### TASK DIRECTIONS
Go line by line through the listing below and copy those that hold "from".

### RECORDS SUPPLIED
#####

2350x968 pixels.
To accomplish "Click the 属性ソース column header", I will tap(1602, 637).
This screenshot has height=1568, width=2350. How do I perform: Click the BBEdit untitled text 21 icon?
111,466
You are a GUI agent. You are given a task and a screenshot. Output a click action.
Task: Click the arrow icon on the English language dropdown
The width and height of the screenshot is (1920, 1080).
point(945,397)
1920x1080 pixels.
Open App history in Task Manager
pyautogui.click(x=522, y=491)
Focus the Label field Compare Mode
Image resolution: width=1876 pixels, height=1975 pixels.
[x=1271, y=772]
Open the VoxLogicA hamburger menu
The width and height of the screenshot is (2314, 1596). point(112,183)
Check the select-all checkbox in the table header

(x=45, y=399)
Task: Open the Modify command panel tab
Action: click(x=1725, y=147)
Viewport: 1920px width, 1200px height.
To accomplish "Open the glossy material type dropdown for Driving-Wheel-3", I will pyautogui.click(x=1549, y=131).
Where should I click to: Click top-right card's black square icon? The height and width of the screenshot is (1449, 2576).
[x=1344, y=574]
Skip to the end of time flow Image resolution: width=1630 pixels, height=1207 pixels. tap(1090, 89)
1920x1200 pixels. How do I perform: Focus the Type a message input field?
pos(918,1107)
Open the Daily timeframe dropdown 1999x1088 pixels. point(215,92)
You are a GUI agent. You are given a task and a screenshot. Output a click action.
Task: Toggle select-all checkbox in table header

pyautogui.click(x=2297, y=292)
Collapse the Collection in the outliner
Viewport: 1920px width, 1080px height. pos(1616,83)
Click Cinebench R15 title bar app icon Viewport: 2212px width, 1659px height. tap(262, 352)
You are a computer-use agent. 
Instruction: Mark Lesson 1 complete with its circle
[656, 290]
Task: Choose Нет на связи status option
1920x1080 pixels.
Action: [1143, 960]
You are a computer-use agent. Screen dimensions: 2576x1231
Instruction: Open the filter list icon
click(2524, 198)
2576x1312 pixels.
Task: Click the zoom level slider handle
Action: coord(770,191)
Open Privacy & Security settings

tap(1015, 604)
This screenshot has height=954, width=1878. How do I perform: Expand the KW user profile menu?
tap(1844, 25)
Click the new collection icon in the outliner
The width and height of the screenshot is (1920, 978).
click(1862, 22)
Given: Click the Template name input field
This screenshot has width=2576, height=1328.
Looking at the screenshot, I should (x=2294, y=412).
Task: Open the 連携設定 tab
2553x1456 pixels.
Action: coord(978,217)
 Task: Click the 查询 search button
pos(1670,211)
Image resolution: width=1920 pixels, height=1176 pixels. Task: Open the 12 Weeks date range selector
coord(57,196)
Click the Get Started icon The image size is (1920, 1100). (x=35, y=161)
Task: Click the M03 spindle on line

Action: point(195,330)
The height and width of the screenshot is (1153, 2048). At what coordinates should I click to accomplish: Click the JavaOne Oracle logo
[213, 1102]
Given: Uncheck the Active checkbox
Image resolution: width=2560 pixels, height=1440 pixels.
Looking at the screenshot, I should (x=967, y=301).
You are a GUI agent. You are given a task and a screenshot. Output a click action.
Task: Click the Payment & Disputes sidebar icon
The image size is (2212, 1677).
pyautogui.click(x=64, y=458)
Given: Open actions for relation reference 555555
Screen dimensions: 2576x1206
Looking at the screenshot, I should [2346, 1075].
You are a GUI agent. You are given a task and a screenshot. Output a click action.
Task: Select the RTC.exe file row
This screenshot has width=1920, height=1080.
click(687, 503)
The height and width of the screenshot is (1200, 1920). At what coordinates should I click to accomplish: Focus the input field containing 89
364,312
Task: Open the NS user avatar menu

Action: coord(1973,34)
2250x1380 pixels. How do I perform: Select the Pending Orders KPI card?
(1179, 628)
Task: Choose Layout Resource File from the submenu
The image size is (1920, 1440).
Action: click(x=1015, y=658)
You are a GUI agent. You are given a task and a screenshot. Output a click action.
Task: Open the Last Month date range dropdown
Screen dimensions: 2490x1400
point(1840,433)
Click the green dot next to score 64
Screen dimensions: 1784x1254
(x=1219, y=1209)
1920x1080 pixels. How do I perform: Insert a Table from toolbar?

#####

### SOLUTION TO THIS PROBLEM
Task: Choose Layout Resource File from the submenu
1920x1080 pixels. How do I perform: Insert a Table from toolbar?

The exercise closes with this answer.